Follow these few simple steps regularly, anytime of the day, whether at home or school, and watch these little miracles you will see come out of it.

  1. Give a child a wide variety of art supplies. These maybe pens, markers, pencils, crayons, paper, scissors and paint colors. Just give them all the tools, and you never know when inspiration strikes and what kind of work can be inspired by it. Be ready for anything that may come up.
  2. As you give the child art tools, keep talking softy to them and ask them to think about how they feel and express that in any way on paper.
  3. Once you guide them initially, just step back and let the child do his thing.

DON’T comment on what the child must do.

DON’T give guidance of any kind.

DON’T correct or point out something is right or wrong. Probably the hardest part, this is an ABSOLUTE MUST!

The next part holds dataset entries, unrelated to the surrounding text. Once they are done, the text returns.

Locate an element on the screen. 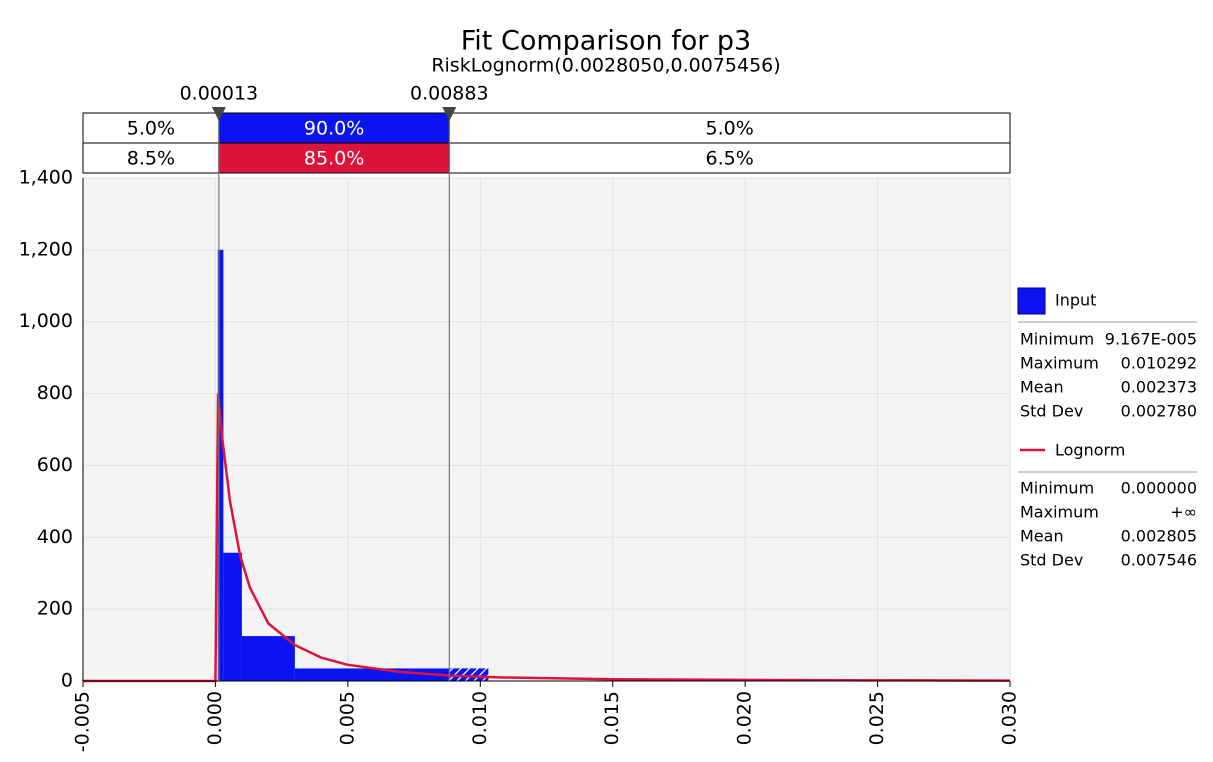 This screenshot has height=762, width=1213. y-tick-label: 600 is located at coordinates (55, 465).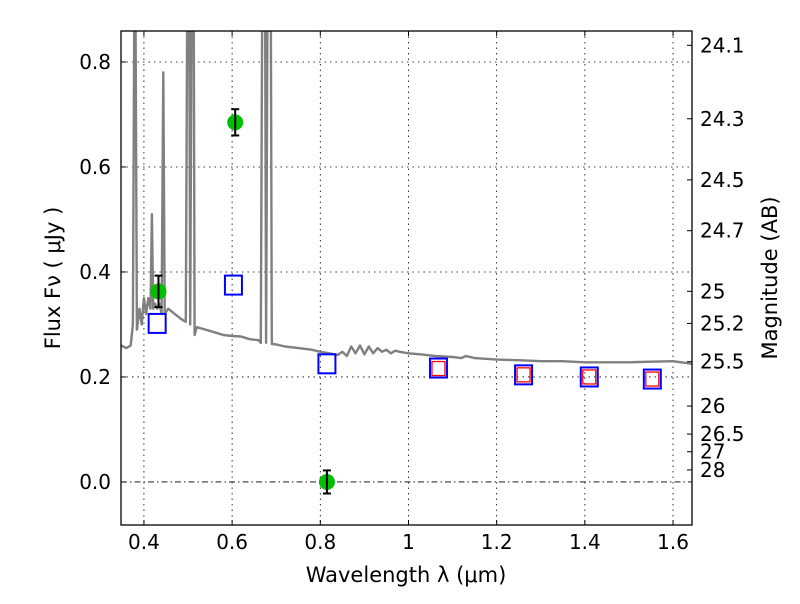 The height and width of the screenshot is (604, 800). Describe the element at coordinates (144, 542) in the screenshot. I see `x-tick-label: 0.4` at that location.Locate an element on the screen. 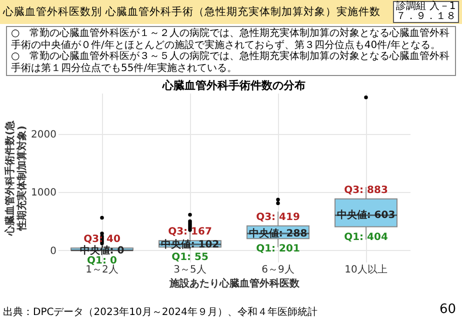 This screenshot has width=462, height=320. x-axis-title: 施設あたり心臓血管外科医数 is located at coordinates (234, 284). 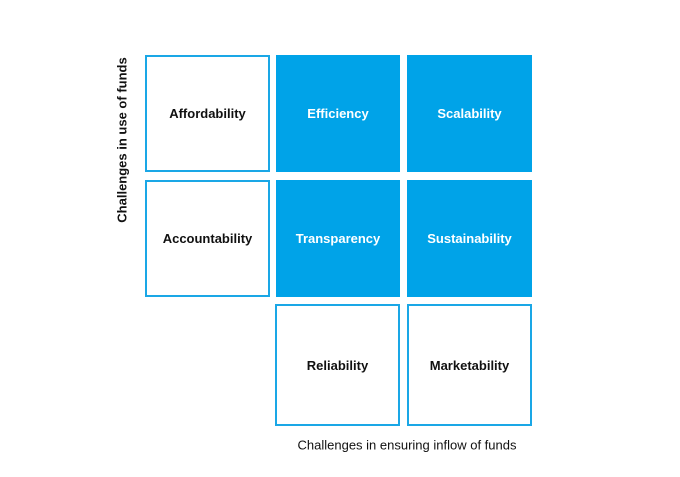 What do you see at coordinates (338, 114) in the screenshot?
I see `cell: Efficiency` at bounding box center [338, 114].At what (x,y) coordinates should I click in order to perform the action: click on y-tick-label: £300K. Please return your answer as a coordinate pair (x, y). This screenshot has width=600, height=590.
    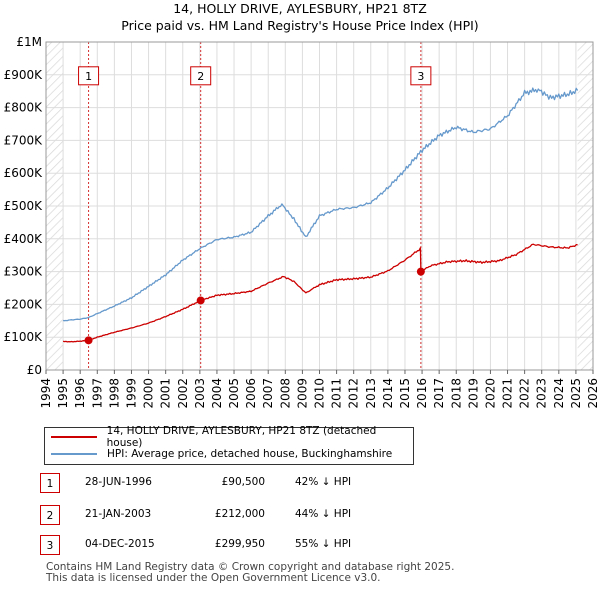
    Looking at the image, I should click on (24, 272).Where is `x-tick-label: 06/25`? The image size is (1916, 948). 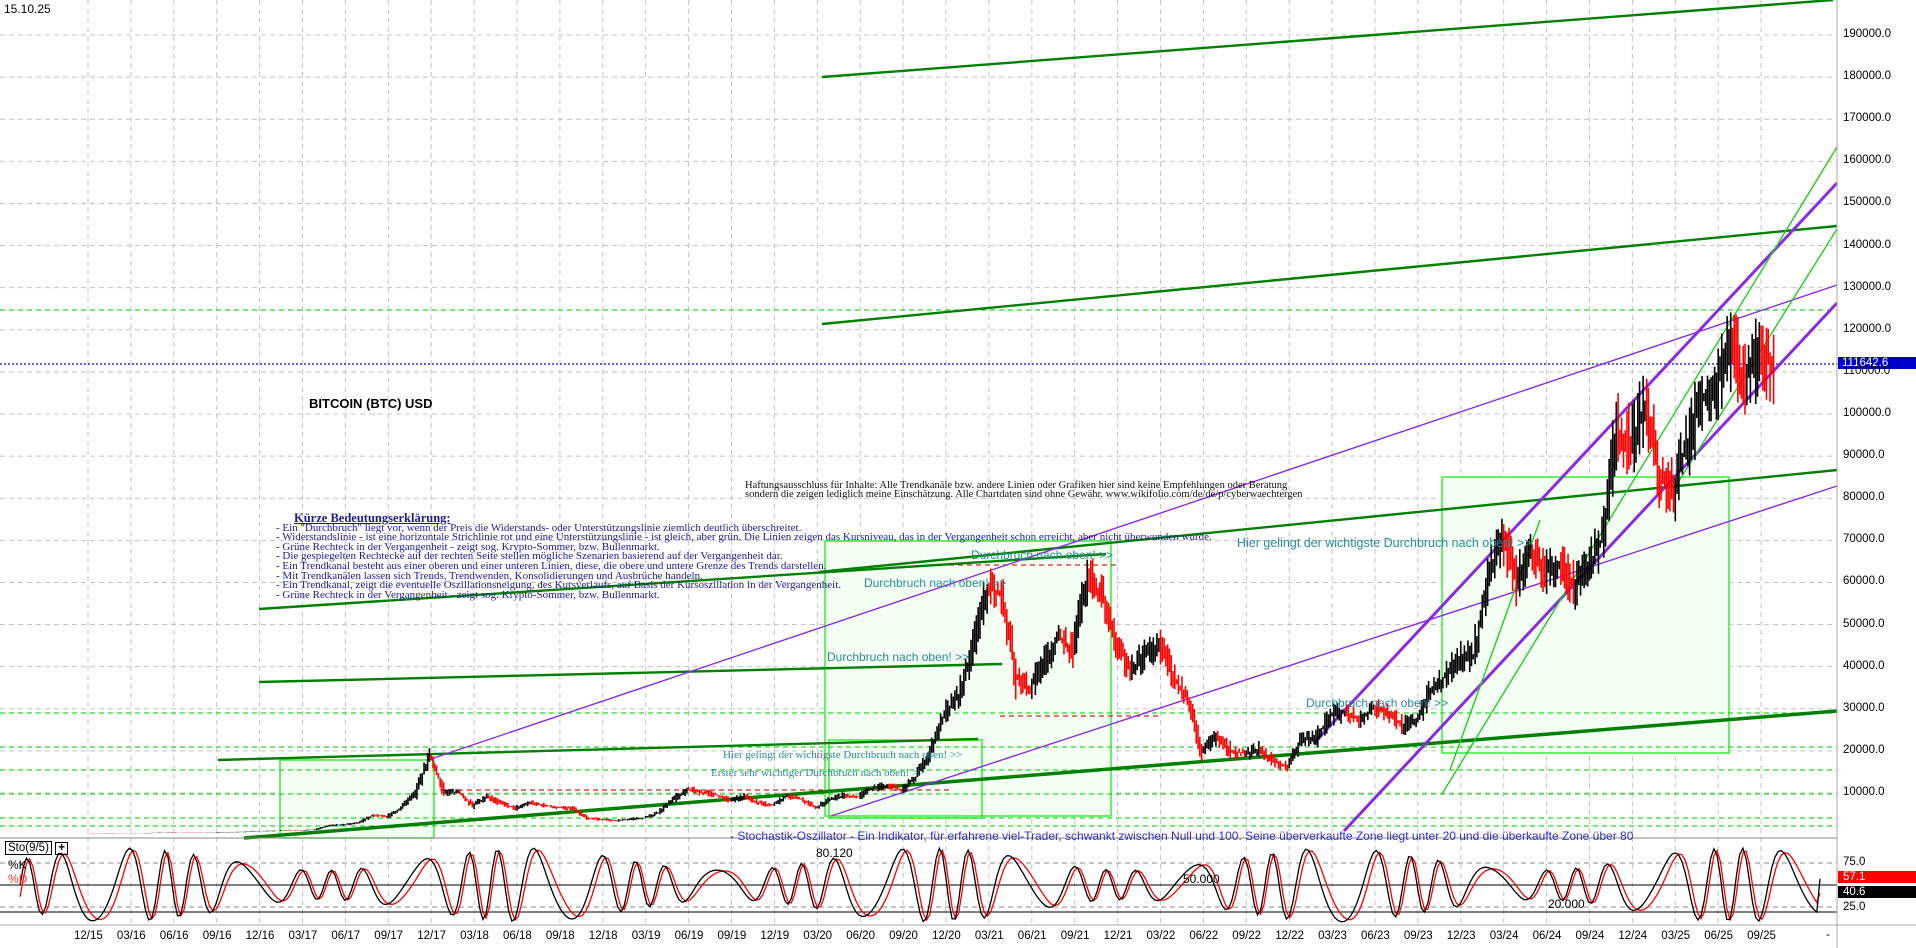
x-tick-label: 06/25 is located at coordinates (1718, 936).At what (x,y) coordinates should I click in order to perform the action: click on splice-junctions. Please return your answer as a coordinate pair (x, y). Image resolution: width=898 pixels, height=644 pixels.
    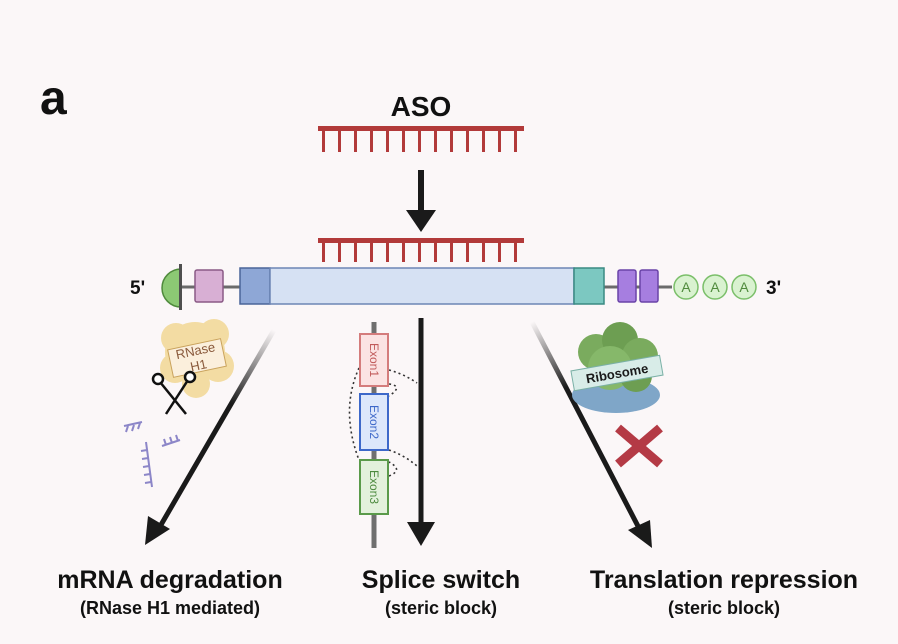
    Looking at the image, I should click on (383, 422).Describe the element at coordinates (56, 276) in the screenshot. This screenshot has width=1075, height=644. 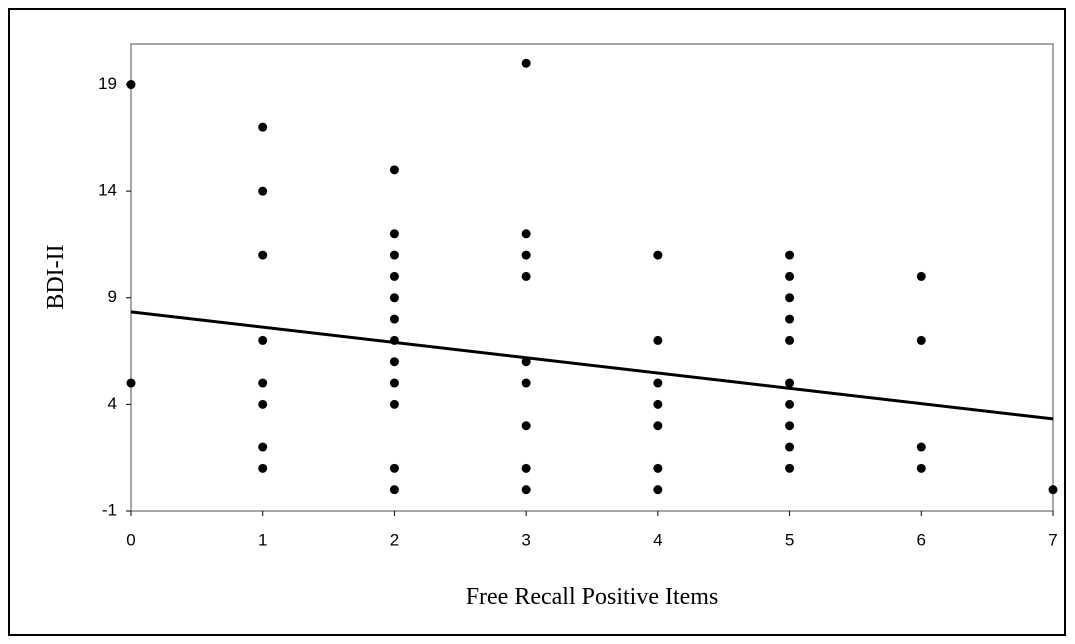
I see `y-axis-title: BDI-II` at that location.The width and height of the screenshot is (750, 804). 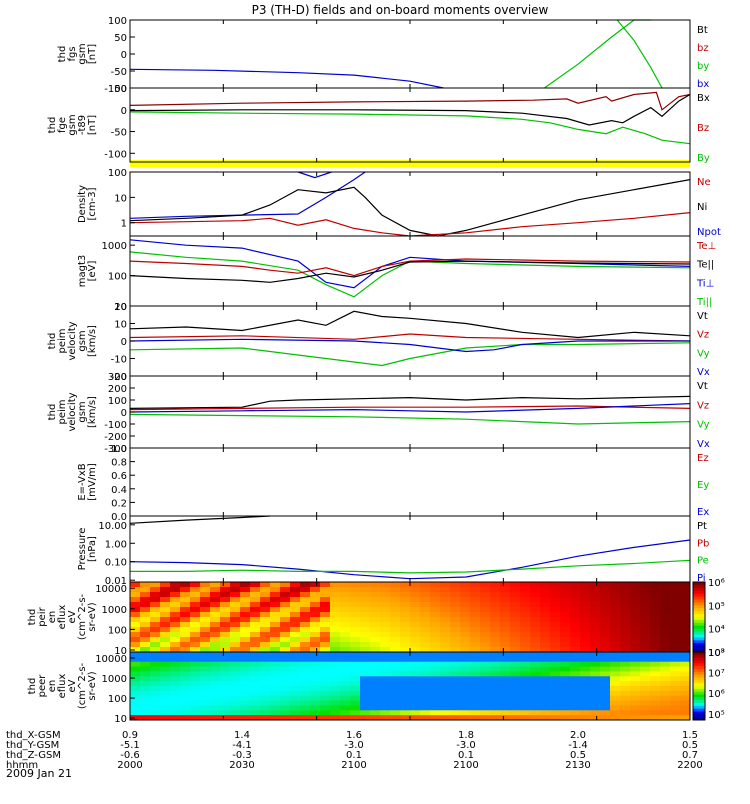 What do you see at coordinates (62, 340) in the screenshot?
I see `y-axis-label: peim` at bounding box center [62, 340].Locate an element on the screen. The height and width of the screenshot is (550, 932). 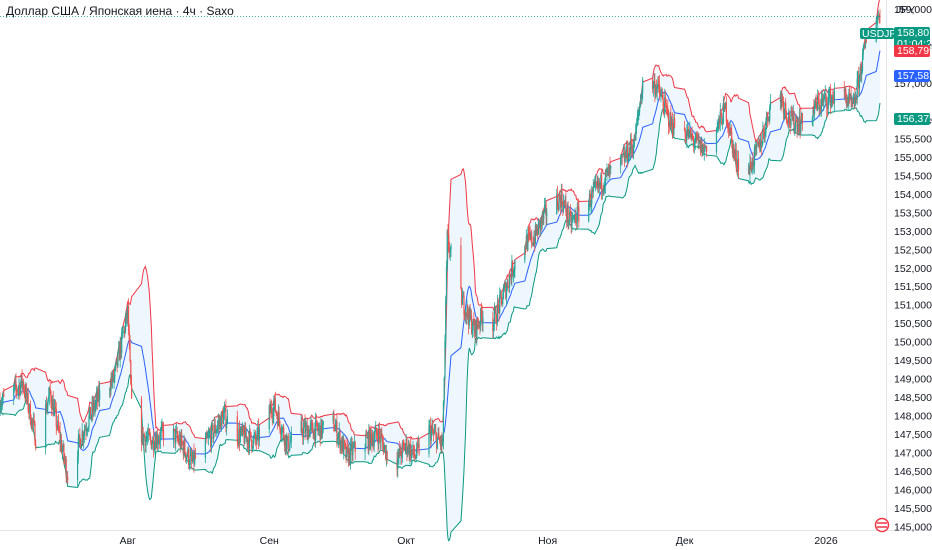
y-tick-label: 147,000 is located at coordinates (913, 453).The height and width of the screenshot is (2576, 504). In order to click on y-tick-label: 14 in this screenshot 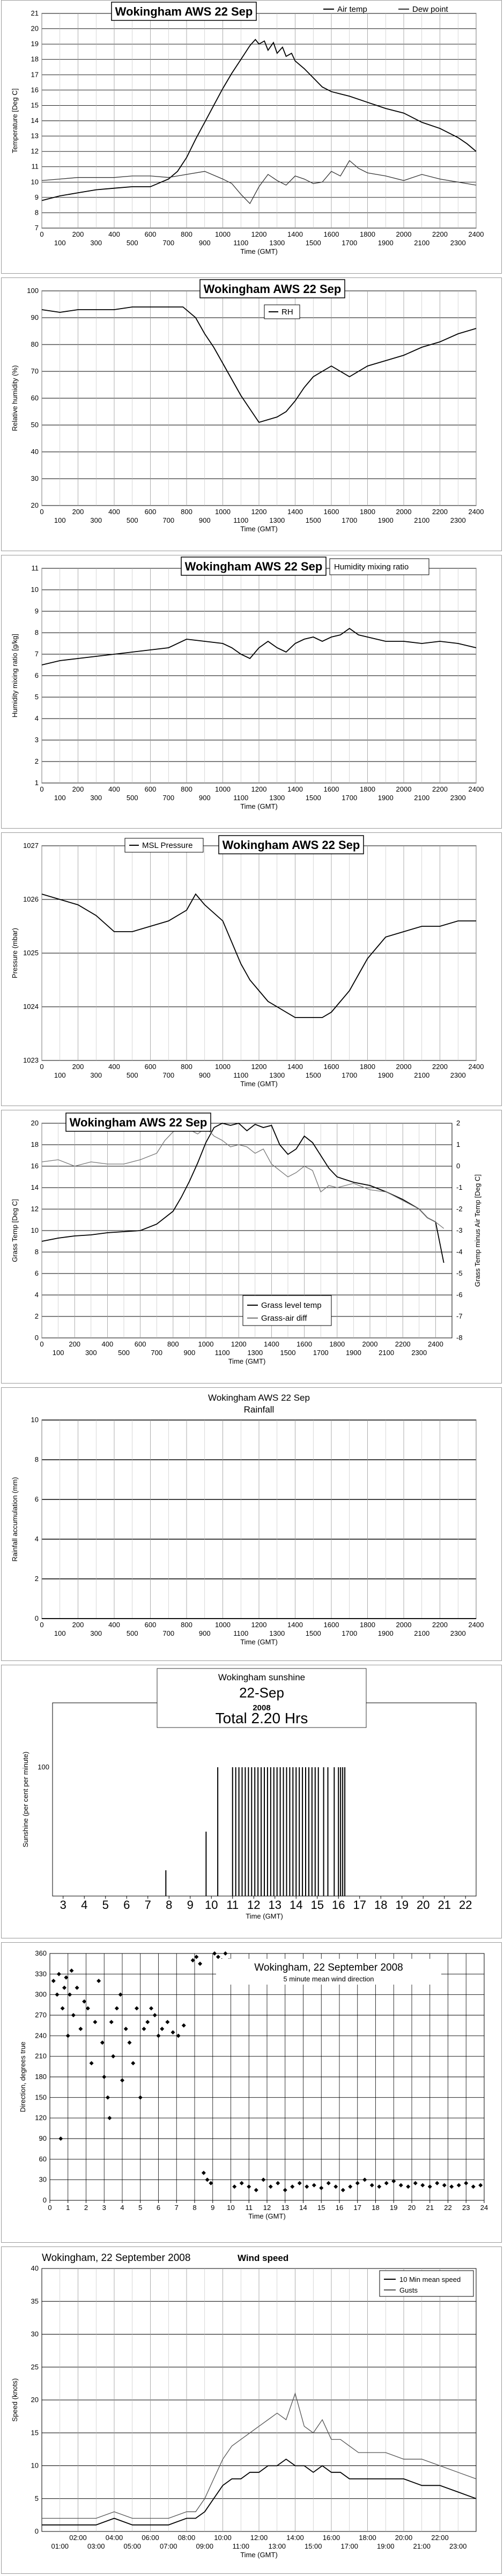, I will do `click(35, 1187)`.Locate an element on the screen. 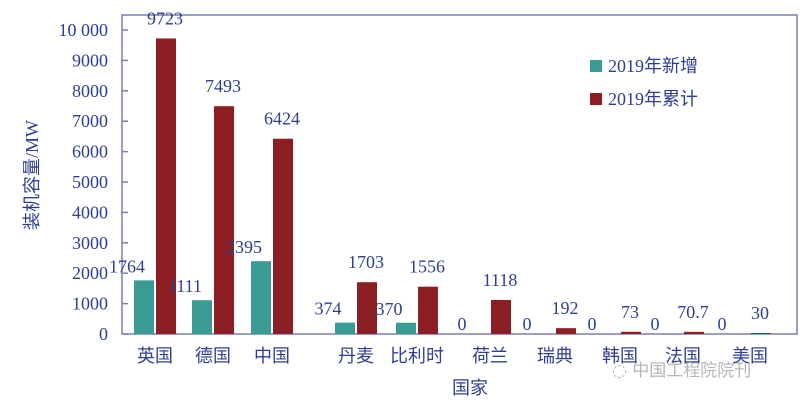  y-tick-label: 4000 is located at coordinates (90, 212).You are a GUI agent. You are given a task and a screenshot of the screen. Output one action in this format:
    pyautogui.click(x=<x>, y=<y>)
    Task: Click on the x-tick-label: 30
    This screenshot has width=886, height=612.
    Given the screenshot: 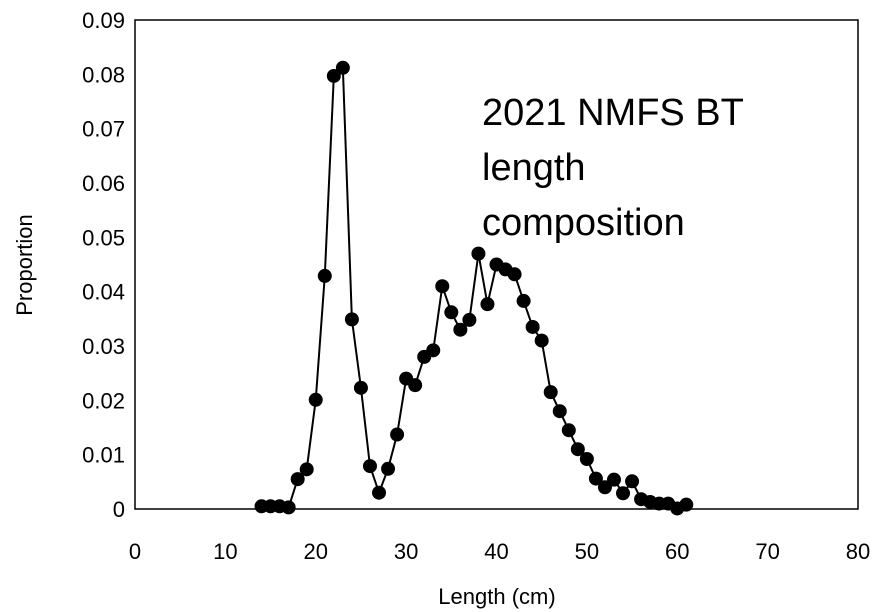 What is the action you would take?
    pyautogui.click(x=406, y=552)
     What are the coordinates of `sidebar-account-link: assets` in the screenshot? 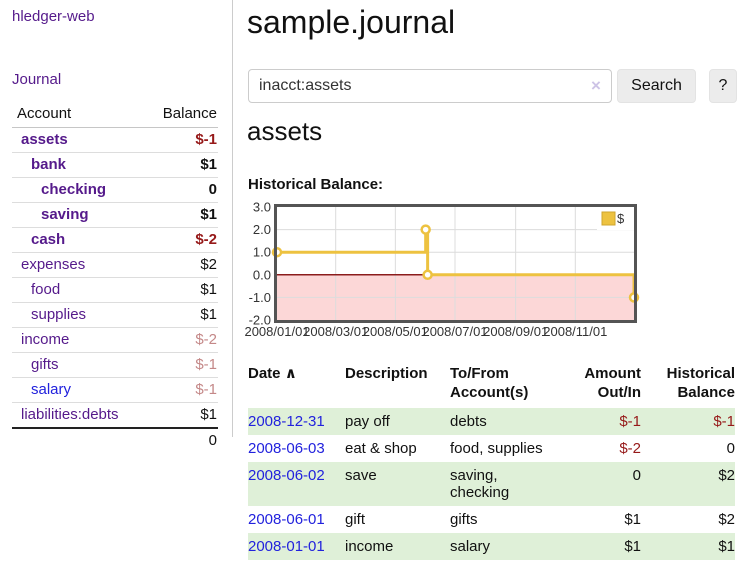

As adults, we are always programmed or think it is our duty to guide and correct the child, but in such a case, it can be counter-productive. Remember, we don’t want them to be masters just yet. All we are trying to do, is showing them a way to express themselves. In this exercise, as a parent or a teacher, it is only our duty to supply the necessary tools and let the child find their way on their own.

  1. At the end of this entire process, you will be surprised at what the child can come up with. When left on their own, children dig into a well of emotion so deep that they can make beautiful, sometimes complex creative artworks.
  2. When a child completes their painting, give them lots of positive praise. It doesn’t matter WHAT he/she has painted. What matters is, they have used some tools to bring out what’s on their mind. This encouragement will boost a child’s confidence like no other, because they will now come to realize that emotions can be expressed through ART, and it is not something restricted to only a few people.

A VERY IMPORTANT THING TO REMEMBER, is that correcting the child on technical aspects is not the goal of this exercise. Because this work was entirely about emotions, any correction about the painting and focusing on technicalities may make a child clamp down their emotions in the future and focus entirely on producing a “perfect” picture.